A ‘jaw-dropping’ crew

Gregory has a football philosophy. 

“Victory is not always in the numbers, but rather in the way a man competes, and what he takes away from the game,” he recited thoughtfully during the aftermath of last month’s East Metro Atlanta Football Media Day. 

It’s not only the thing that guides his coaching, but also how he measures the progress of the young men he’s helped over the years. 

“Not many things drop my bottom jaw,” Gregory said. “However, some instances with these guys, my bottom jaw dropped. They’ve really astounded me.” 

He mentioned starting quarterback Neal Howard who came in as a freshman about 150 pounds soaking weight and “unable to throw a football 30 yards accurately.” 

“Now, he’s zipping it wherever he wants to zip it,” Gregory said. “He’s placing it in an accurate window. He’s throwing to routes. If he chooses to place a receiver, he has a nice back shoulder.” 

And Howard has no problem attributing Gregory with the lion’s share of credit for his progression. 

“Man, I’ve had a great experience with these guys,” Howard said. “Coach Greg developed us to go hard. He believed in us. He got me stronger in the weight room. That’s what it was. My eighth grade year I weight about 150 pounds. Now I’m 170. I got taller and stronger, and just being with these guys I grew up with, I just got better.” 

Josh Hardeman is another jaw dropper. 

The 6-foot, 175-pound running back and strong safety has gone from being just a little jitterbug type player to a Power Five prospect with offers from the likes of Purdue of the Big 10 Conference. 

“I’ve always known Hardeman to be a little fast and a little shifty,” Gregory said. “But now, it’s like he’s the fastest guy I know.” 

All Hardeman did to prove that is clock a 4.3-second 40-yard dash during a camp at Mercer this summer. He’s expected to be one of a handful of big-play guys on either side of the ball for Newton. 

Hardeman says he couldn’t have gotten here without Gregory’s presence and that first freshman squad. 

“That first day, man,” Hardeman said. “We were out there doing Military stuff. ROTC type stuff. But he did it to us because he was a loving, caring man. He always pushed us from day one, and because of that, I’m better because I put in the work in the weight room, on the field and in the classroom.” 

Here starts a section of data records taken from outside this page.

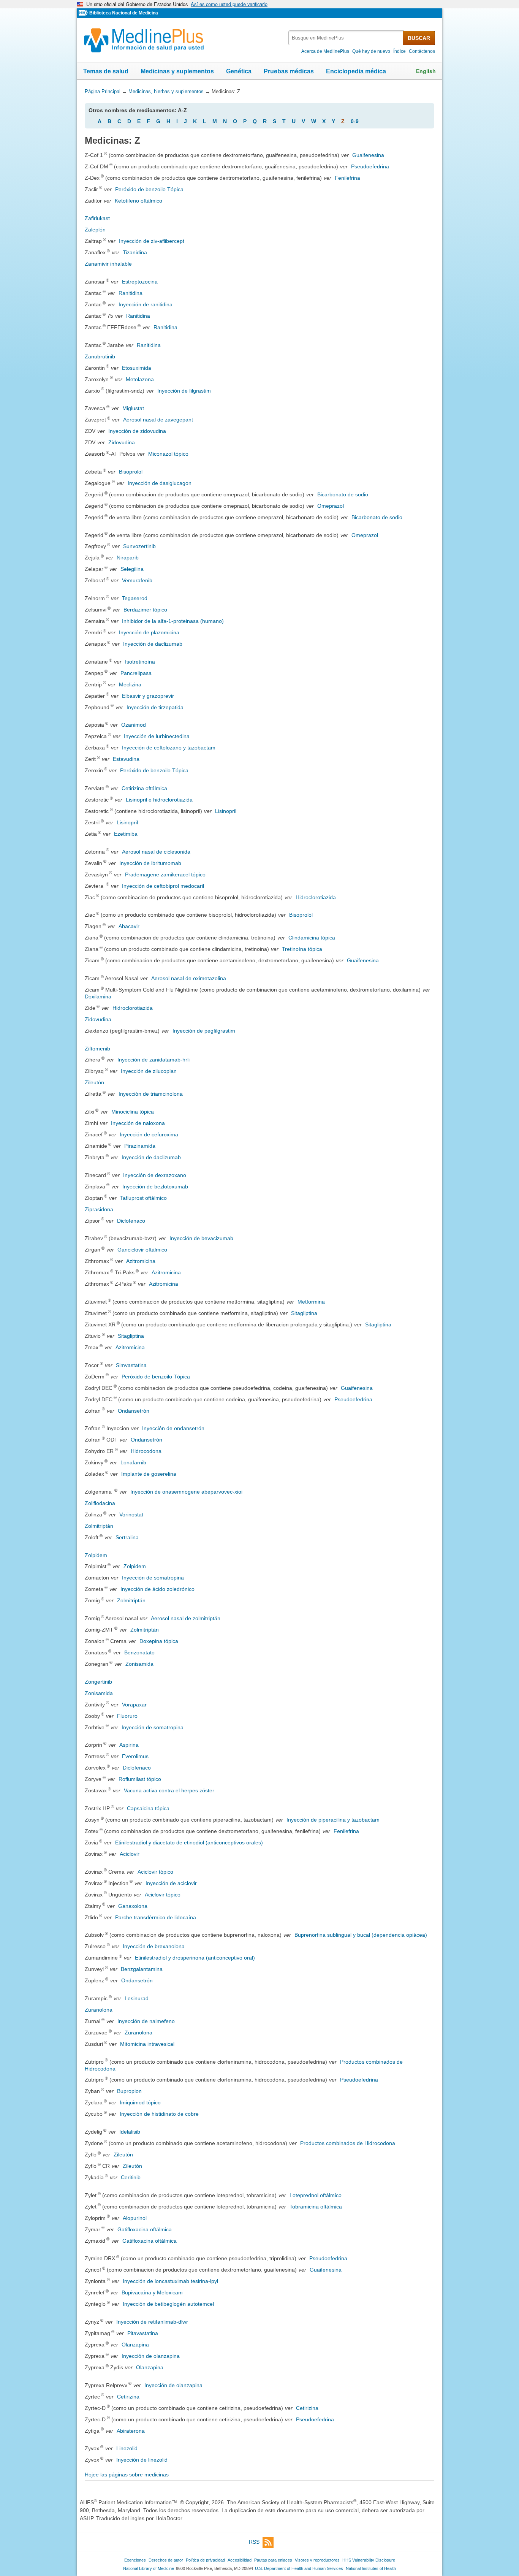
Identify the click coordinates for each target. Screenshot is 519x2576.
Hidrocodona (146, 1451)
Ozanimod (133, 725)
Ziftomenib (97, 1049)
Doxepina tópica (158, 1641)
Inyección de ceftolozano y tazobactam (168, 748)
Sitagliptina (304, 1313)
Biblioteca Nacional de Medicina (123, 13)
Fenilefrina (347, 178)
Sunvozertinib (139, 546)
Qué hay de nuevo (371, 51)
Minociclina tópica (132, 1112)
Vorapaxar (134, 1704)
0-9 (355, 121)
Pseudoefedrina (370, 166)
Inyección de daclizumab (152, 644)
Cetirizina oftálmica (144, 788)
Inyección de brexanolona (154, 1946)
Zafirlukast (97, 218)
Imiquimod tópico (140, 2102)
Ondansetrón (133, 1411)
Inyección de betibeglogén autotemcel (168, 2304)
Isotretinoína (140, 662)
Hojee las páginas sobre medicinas (127, 2474)
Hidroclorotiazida (316, 897)
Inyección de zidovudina (137, 431)
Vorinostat (131, 1514)
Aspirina (129, 1745)
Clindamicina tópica (311, 938)
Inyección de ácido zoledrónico (157, 1589)
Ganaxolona (132, 1906)
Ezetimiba (126, 834)
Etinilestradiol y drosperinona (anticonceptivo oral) (195, 1958)
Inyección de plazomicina (149, 632)
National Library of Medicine (148, 2568)
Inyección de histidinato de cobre (159, 2114)
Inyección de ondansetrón (173, 1428)
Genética (239, 71)
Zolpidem (96, 1555)
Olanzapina (135, 2345)
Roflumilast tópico (140, 1779)
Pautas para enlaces (273, 2560)
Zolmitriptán (99, 1526)
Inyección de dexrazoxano (154, 1175)
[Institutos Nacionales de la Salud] (84, 13)
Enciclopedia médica (356, 71)
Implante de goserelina (148, 1474)
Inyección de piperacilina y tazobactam (333, 1820)
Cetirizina (128, 2397)
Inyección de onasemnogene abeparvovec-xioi (186, 1492)
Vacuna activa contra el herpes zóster (169, 1790)
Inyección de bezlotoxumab (155, 1186)
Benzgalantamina (142, 1969)
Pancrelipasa (136, 673)
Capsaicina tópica (148, 1808)
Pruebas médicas (289, 71)
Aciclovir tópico (155, 1872)
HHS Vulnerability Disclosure (368, 2560)
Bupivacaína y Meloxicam (152, 2292)
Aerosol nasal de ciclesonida (156, 852)
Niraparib (128, 557)
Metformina (311, 1302)
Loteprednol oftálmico (316, 2195)
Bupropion (129, 2091)
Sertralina (127, 1537)
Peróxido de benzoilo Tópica (149, 189)
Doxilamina (98, 996)
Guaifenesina (368, 155)
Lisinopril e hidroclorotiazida (159, 800)
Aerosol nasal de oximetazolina (188, 978)
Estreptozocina (140, 282)
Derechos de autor (166, 2560)
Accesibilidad (240, 2560)
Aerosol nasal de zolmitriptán (185, 1618)
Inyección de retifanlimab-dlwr (152, 2322)
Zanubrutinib (100, 356)
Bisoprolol (130, 472)
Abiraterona (131, 2431)
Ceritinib (131, 2177)
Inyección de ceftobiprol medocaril (163, 886)
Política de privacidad (205, 2560)
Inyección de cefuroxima (149, 1134)
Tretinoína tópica (302, 949)
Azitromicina (140, 1261)
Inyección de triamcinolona (151, 1094)
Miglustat (133, 408)
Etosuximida (136, 368)
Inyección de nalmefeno (146, 2021)
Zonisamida (139, 1664)
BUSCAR (419, 38)
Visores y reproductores (317, 2560)
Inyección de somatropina (153, 1578)
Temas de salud (105, 71)
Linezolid (127, 2448)
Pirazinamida (139, 1146)
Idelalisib (129, 2132)
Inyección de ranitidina (145, 304)
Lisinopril (225, 811)
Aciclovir (129, 1854)
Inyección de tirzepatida (155, 707)
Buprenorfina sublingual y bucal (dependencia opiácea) (360, 1935)
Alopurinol (135, 2218)
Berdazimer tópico (145, 610)
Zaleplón (95, 230)
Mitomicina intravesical (147, 2044)
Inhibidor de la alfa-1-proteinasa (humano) (173, 621)
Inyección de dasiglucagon (159, 483)
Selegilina (132, 569)
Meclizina (130, 684)
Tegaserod (134, 598)
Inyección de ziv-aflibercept (151, 241)
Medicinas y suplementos (177, 71)
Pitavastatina (142, 2333)
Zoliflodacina (100, 1503)
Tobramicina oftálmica (316, 2207)
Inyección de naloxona (138, 1123)
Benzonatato (139, 1652)
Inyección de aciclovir (171, 1883)
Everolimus (135, 1756)
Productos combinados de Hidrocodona (347, 2143)
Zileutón (94, 1082)
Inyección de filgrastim (184, 391)
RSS (254, 2542)
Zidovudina (121, 442)
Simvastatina (131, 1365)
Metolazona (140, 379)
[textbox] (346, 37)
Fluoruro (127, 1716)
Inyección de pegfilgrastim (203, 1031)
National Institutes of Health (371, 2568)
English (426, 71)
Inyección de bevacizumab (201, 1238)
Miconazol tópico (168, 454)
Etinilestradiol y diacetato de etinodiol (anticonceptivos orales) (189, 1842)
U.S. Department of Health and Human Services (299, 2568)
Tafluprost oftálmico (143, 1198)
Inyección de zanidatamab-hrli (153, 1060)
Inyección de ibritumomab (150, 863)
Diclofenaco (131, 1221)
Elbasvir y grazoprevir (148, 696)
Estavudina (126, 759)
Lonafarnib (133, 1462)
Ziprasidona (99, 1209)
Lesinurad (137, 1998)
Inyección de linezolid (142, 2460)
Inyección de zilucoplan (149, 1071)
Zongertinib (98, 1682)
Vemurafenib (137, 580)
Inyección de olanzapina (151, 2356)
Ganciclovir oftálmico (142, 1250)
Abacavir (129, 926)
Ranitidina (130, 293)
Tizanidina (135, 252)
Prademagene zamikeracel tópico (165, 874)
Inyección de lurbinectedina (157, 736)
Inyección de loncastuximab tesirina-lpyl (170, 2281)
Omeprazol (330, 506)
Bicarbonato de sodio (342, 494)
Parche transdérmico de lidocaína (155, 1917)
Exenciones (135, 2560)
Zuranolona (98, 2010)
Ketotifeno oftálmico (138, 201)
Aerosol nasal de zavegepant (158, 420)
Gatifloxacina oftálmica (144, 2229)
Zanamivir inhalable (108, 264)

Linebacker Ronald Graves, a fellow member of the Class of 2020, says Gregory gets the assist for getting him to Newton. 

“I’ve know him since I was about 7 or 8 years old,” Graves said. “We went to the same church together, and he’s definitely one of the reasons why I came to Newton. His workouts were hard the first day in. He didn’t let us do anything under 225 pounds.” 

And now that he sees the benefits, he appreciates it more, and is sad to see their time together coming to an end. 

“It’s surreal,” Graves said. “These guys have been playing ball with me since we were about 6 or 7. We got closer here with coach Greg. So now it’s time for us to finish out our high school career with these guys. I expect nothing less than state.” 

Gregory’s expectations for his prized group are just as lofty. 

“I’ll never stop expecting greatness from these guys,” he said. “I don’t think any thing I hear them do, whether here as seniors, or after high school will surprise me. These guys have become amazing young men. I’m proud of them.”